The vast majority of Manitobans work hard, but very few are able to spend two months a year developing properties in the sunny climes of Central America.

Manitoba Premier Brian Pallister

JOHN WOODS/THE CANADIAN PRESS

Manitoba Premier Brian Pallister

In a perfect world, I would spend more time travelling. 

My parents were and are consummate hippy travellers. They hitch-hiked through North Africa in the 70s, lived in Spain as Francisco Franco died and wandered their way through South America. Last summer they backpacked through Ghana, occasionally calling me from strange phone numbers, giving me crackling updates on their journey when I was least prepared to hear them.

If my mom had her way they'd never come home.

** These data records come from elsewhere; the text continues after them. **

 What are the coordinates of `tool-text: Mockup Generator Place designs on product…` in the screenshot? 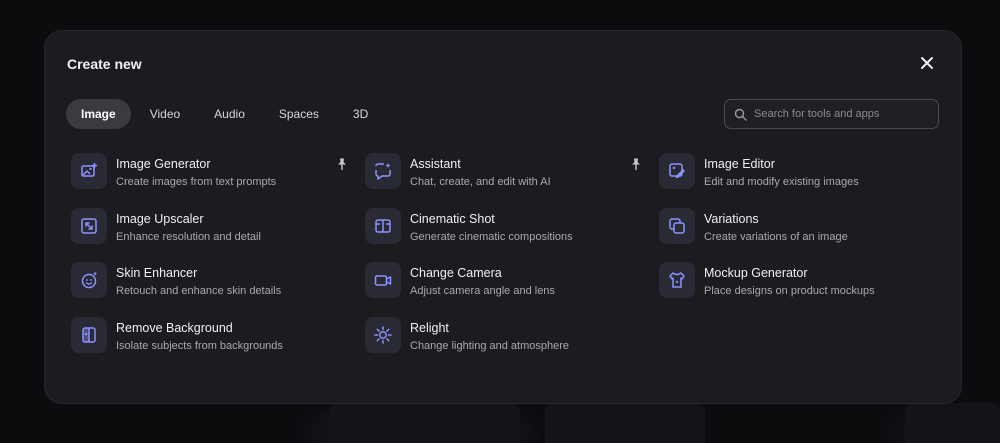 It's located at (790, 280).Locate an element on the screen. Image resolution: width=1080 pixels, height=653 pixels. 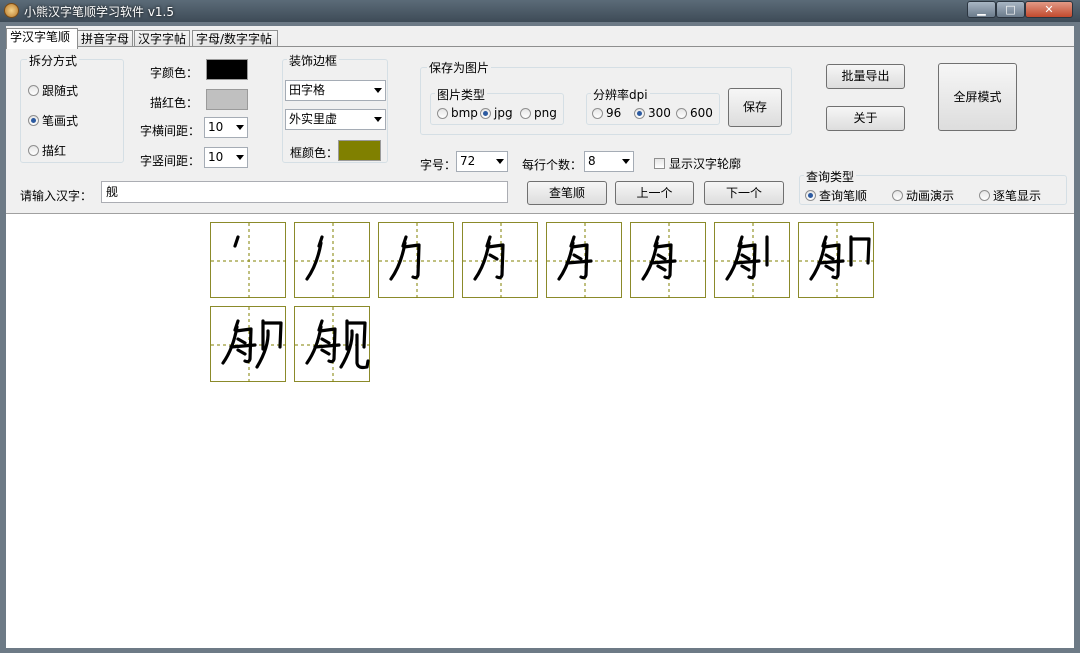
query-button: 查笔顺 is located at coordinates (567, 193).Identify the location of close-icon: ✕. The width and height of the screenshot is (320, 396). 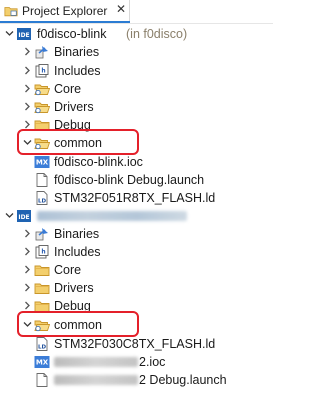
(122, 9).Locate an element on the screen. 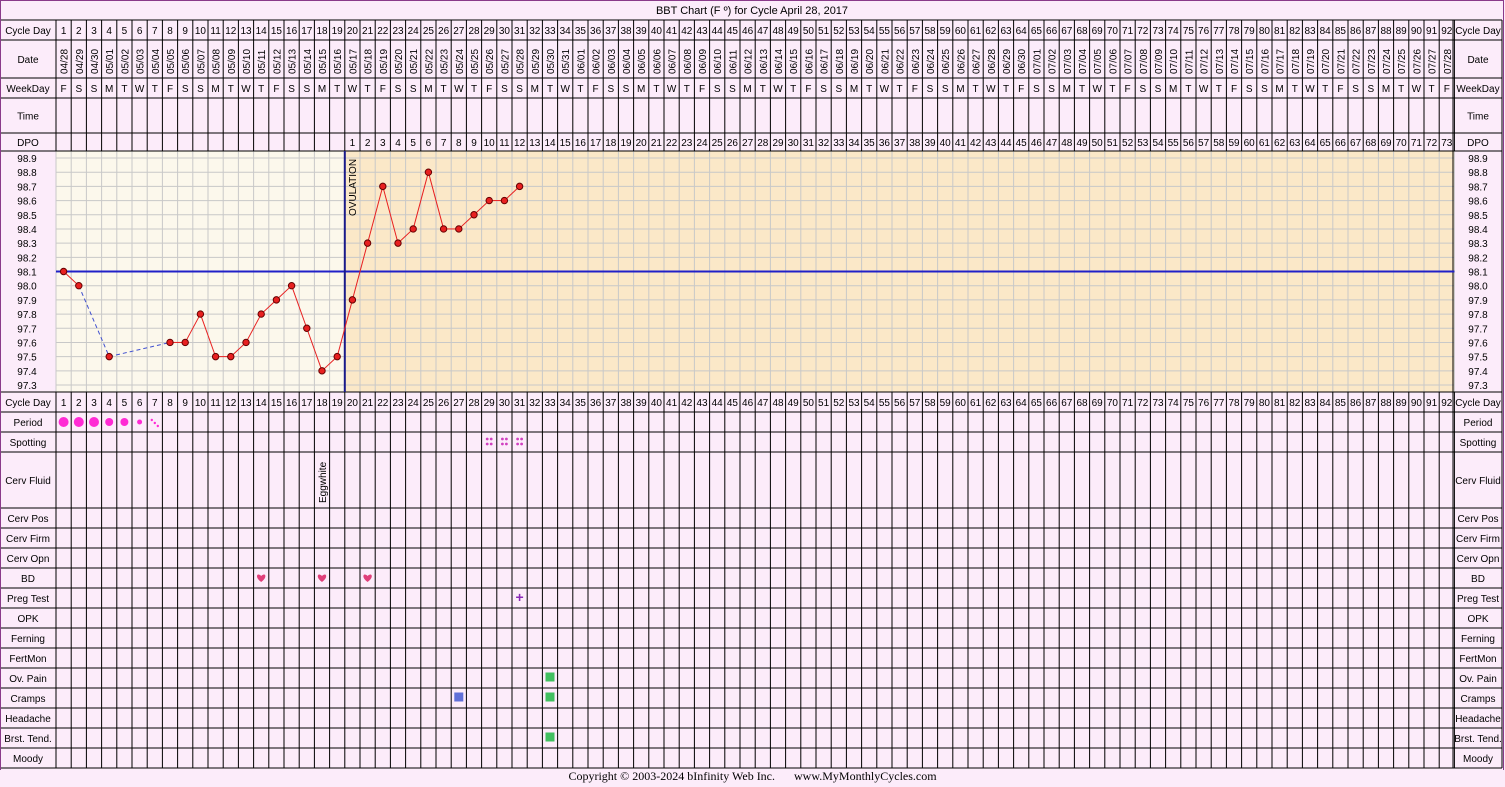 This screenshot has width=1505, height=787. cycle-day-number: 89 is located at coordinates (1402, 32).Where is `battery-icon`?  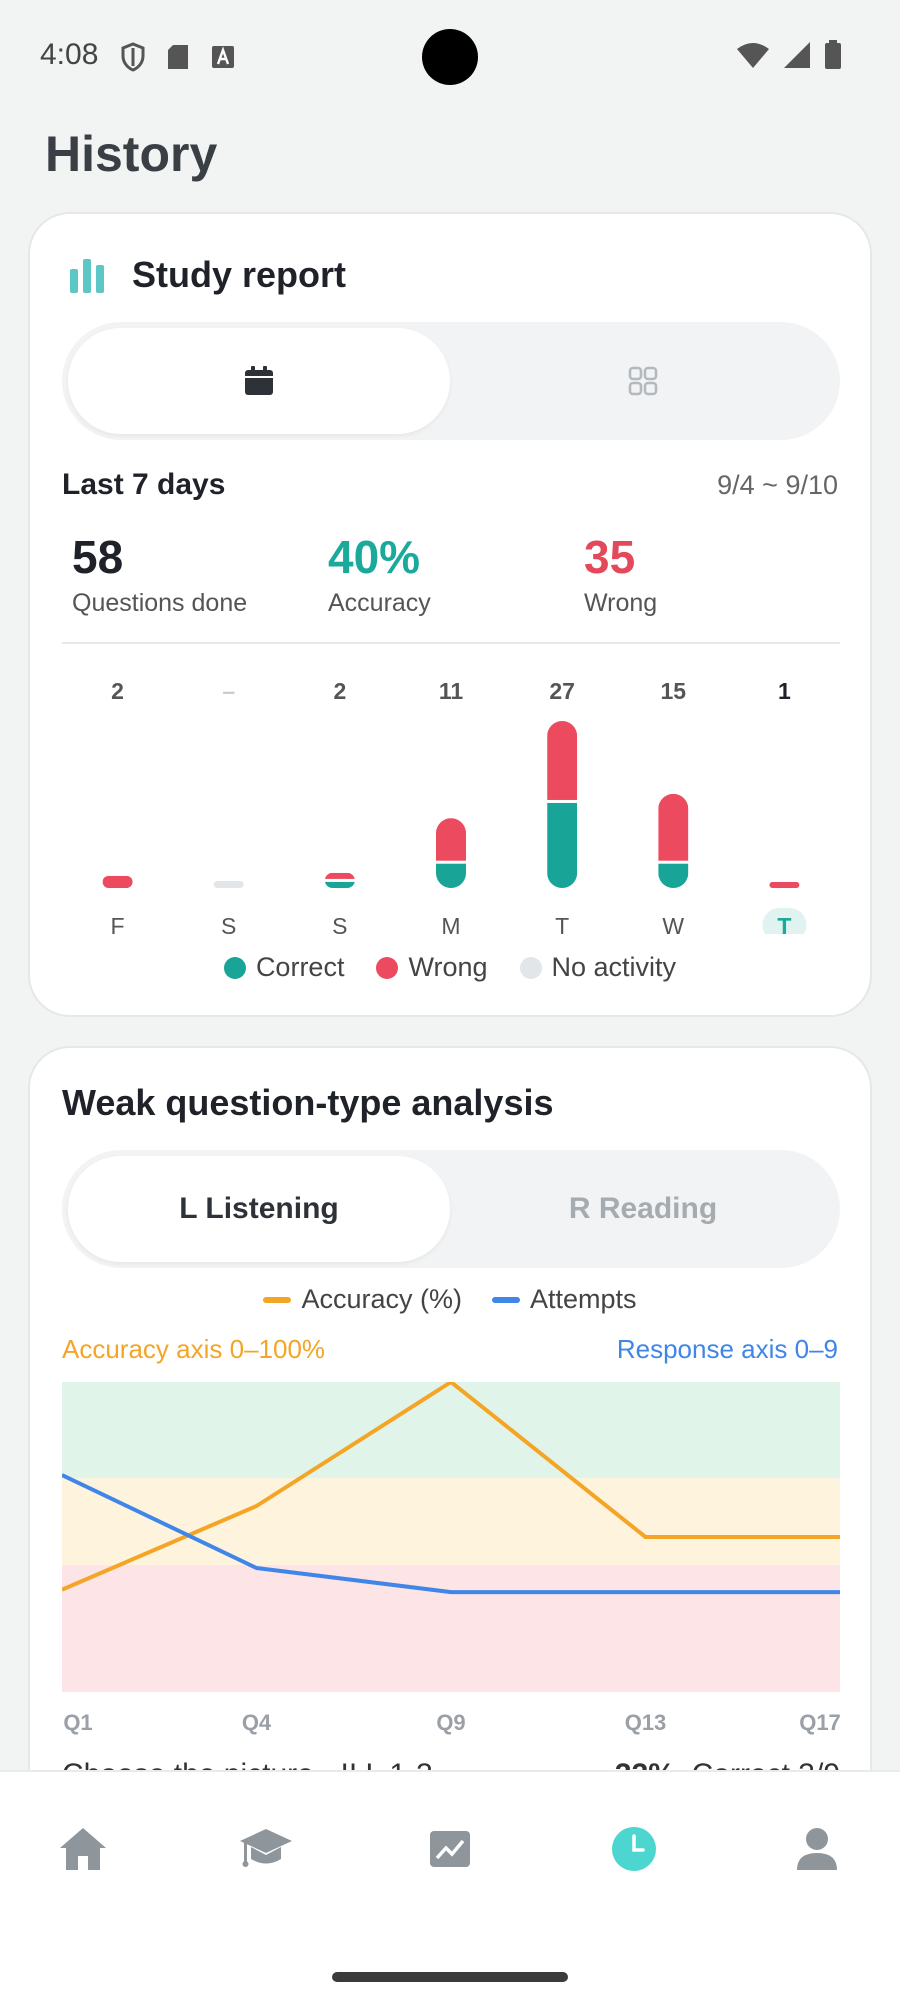
battery-icon is located at coordinates (833, 54).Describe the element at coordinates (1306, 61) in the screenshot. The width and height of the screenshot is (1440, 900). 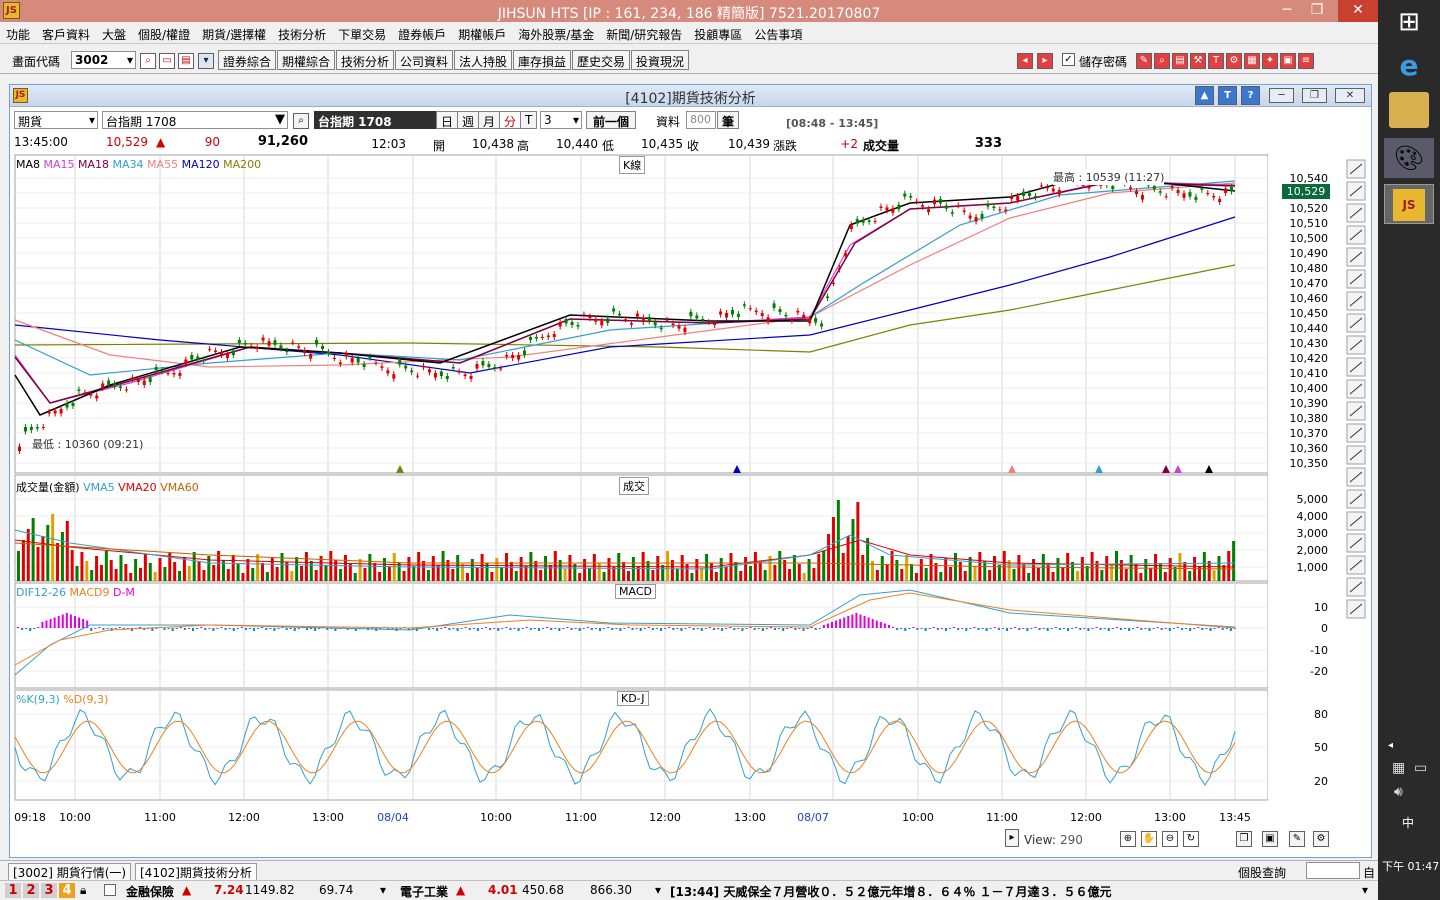
I see `list-icon: ≡` at that location.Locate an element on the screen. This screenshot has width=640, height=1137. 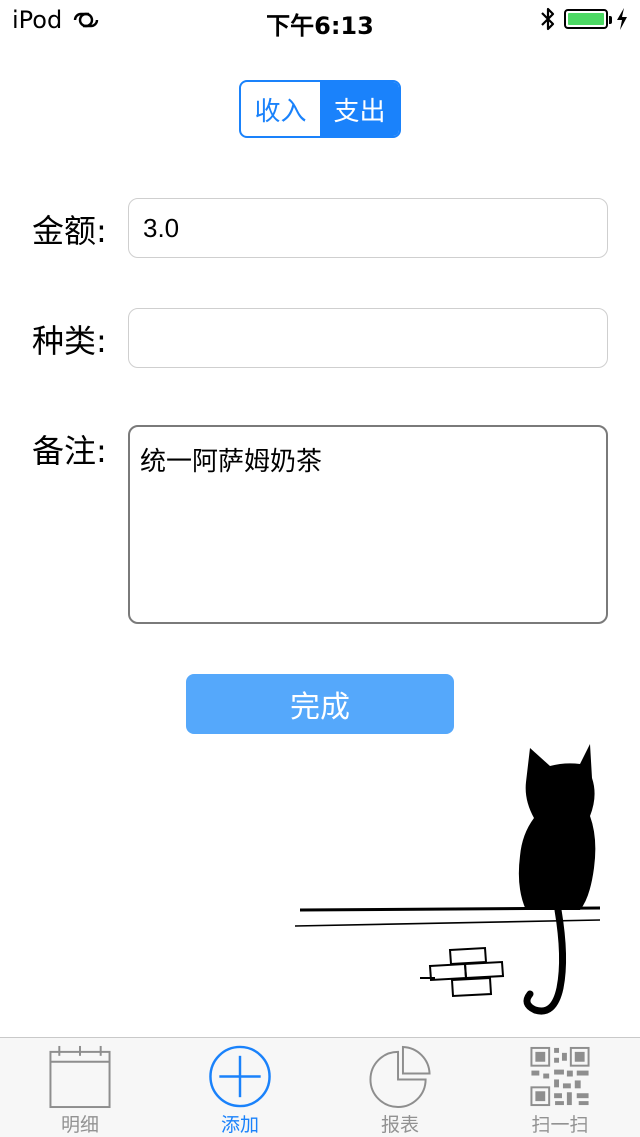
battery-icon is located at coordinates (588, 19).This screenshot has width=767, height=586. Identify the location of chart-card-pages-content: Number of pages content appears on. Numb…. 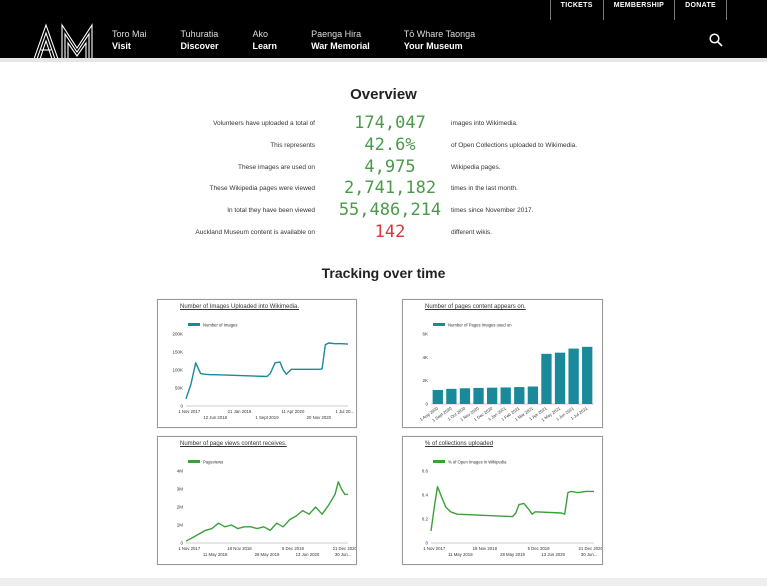
(502, 364).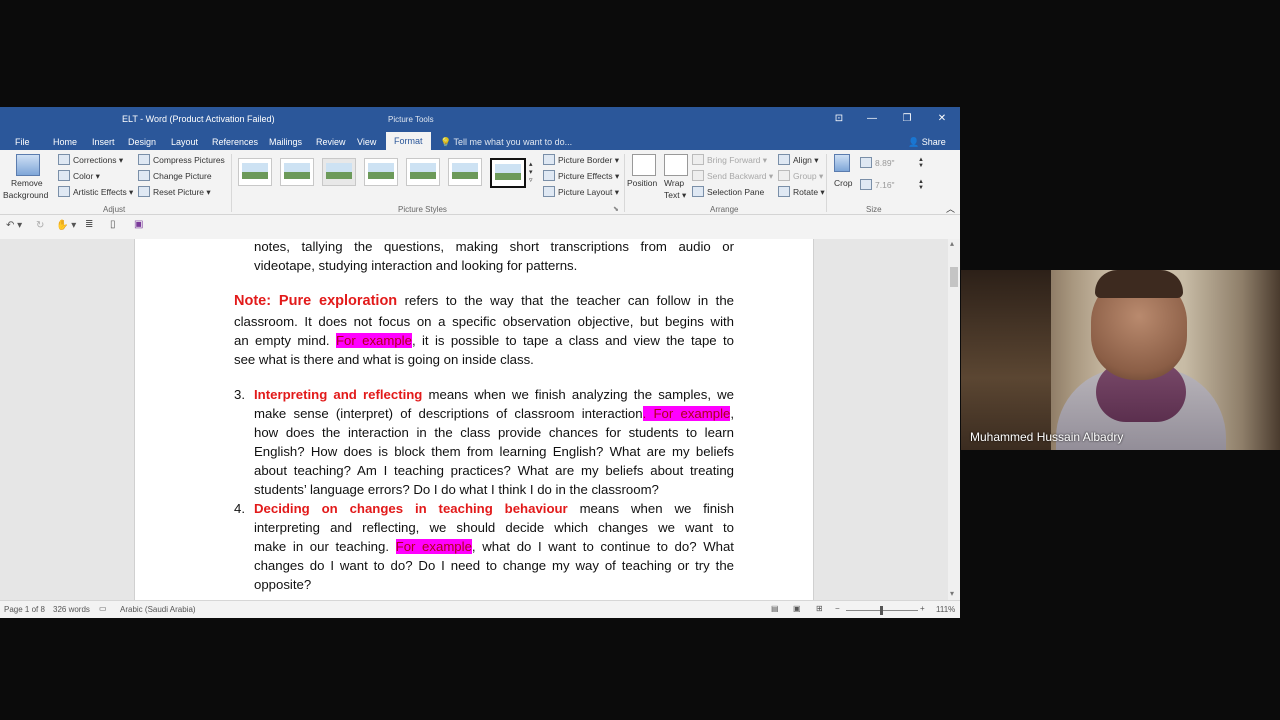  Describe the element at coordinates (775, 608) in the screenshot. I see `read-mode-icon: ▤` at that location.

But as farmers and parents — and later on as employees of other businesses — their journeys were carefully planned around vacation time, seasonal work, budgetary concerns and the general responsibilities of daily life. For nearly two decades they didn't travel at all.

Clearly, I inherited the travel bug, but sadly the sun had long set on the old hippy trail by the time I came of age.

Naively I hoped a career in journalism would be my ticket to see the world, blissfully unaware of impending economic collapse that I was. In fairness, my work reporting on agriculture has taken me to amazing places, including New Zealand and Zambia, but generally I split my few weeks of yearly vacation between visiting family and finishing projects at home.

If only I had a job with little responsibility, a position tied to no geographic location that I could do from a warm and sunny destination — you know, a job like being Premier of Manitoba.

After months of obfuscation, Premier Bran Pallister finally came clean about the amount of time he spends in Costa Rica. Speaking to the Canadian Press during a year end interview, Pallister said he'll be there between six and eight weeks each year.

But don't worry, it's ok because he works really hard.

I mean the single parent who spends 60 hours a week at three minimum wage job to make ends meet works really hard too, as does the man in his 50s working the night shift or the woman on her feet all day in retail, but let's be clear here — Pallister deserves his two months of vacation each year, Pallister men only want to be known as hard workers, he has said so himself.

Who knows, maybe the man who loathes organized labour even more than he hates Halloween will surprise us all. Maybe the real reason Pallister wants to open up the province's collective agreements is so he can give everyone two months of vacation?

Not likely.

Most Canadians who work full-time are entitled to two weeks of paid vacation a year, but those working part-time, juggling more than one job or working contract to contract may end up getting no actual vacation time at all. Many employees don't get vacation time in their first year of employment either, which might have been fine 20 years ago when more people had life-time employers, but not today as folks move from job to job to job.

So to hear Pallister say he deserves four times as much vacation as the average Manitoban, because he works hard, is a slap in the face. And that the same man who wants to freeze public sector wages with legislation, who gave himself a 20-per-cent pay wage increase, defends spending two months outside of the province he is supposed to represent is pure hypocrisy.

Escaping the Canadian winter isn't the rite of citizenship it's often portrayed as, it's the result of many factors, including privilege and labour law. The vast majority of Manitobans work hard, but very few are able to spend two months a year developing properties in the sunny climes of Central America. 

Yet Pallister continues to promote his own noteworthiness and work ethic as the reason he deserves so much more than the people he was elected to represent. Truthfully, the only exceptional thing about our premier is his gall.